*** EXTRACTED MATERIAL ***

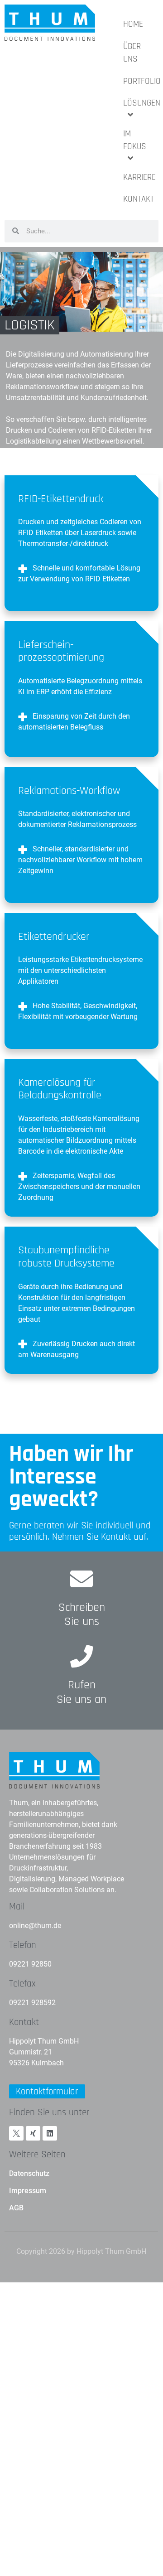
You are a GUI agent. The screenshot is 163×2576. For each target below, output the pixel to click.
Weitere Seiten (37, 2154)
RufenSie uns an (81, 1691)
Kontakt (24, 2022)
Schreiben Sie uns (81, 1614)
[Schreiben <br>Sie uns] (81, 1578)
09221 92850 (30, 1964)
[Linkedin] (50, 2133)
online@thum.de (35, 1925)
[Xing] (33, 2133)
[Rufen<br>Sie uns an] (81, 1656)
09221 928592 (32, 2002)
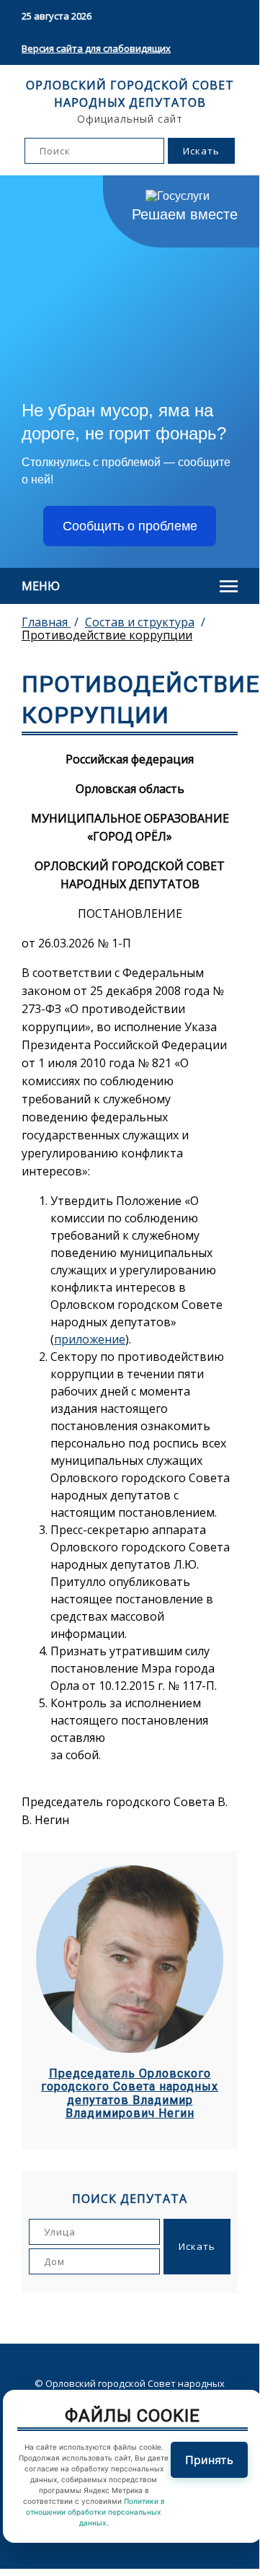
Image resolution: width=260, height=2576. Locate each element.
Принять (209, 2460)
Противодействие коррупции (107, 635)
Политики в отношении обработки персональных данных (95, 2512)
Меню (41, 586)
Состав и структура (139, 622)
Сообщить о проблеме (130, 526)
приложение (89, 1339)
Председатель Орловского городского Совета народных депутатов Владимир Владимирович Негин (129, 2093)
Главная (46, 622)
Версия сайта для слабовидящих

*** End of EXTRACTED MATERIAL ***

> [PROBLEM]
Set down all the lines above exactly as they appear, with no pictures.

> [RESPONSE TO THE EXERCISE]
You are a GUI agent. The screenshot is 163×2576. For each target below, output the pixel to click.
Weitere Seiten (37, 2154)
RufenSie uns an (81, 1691)
Kontakt (24, 2022)
Schreiben Sie uns (81, 1614)
[Schreiben <br>Sie uns] (81, 1578)
09221 92850 (30, 1964)
[Linkedin] (50, 2133)
online@thum.de (35, 1925)
[Xing] (33, 2133)
[Rufen<br>Sie uns an] (81, 1656)
09221 928592 (32, 2002)
Image resolution: width=260, height=2576. Locate each element.
Принять (209, 2460)
Противодействие коррупции (107, 635)
Политики в отношении обработки персональных данных (95, 2512)
Меню (41, 586)
Состав и структура (139, 622)
Сообщить о проблеме (130, 526)
приложение (89, 1339)
Председатель Орловского городского Совета народных депутатов Владимир Владимирович Негин (129, 2093)
Главная (46, 622)
Версия сайта для слабовидящих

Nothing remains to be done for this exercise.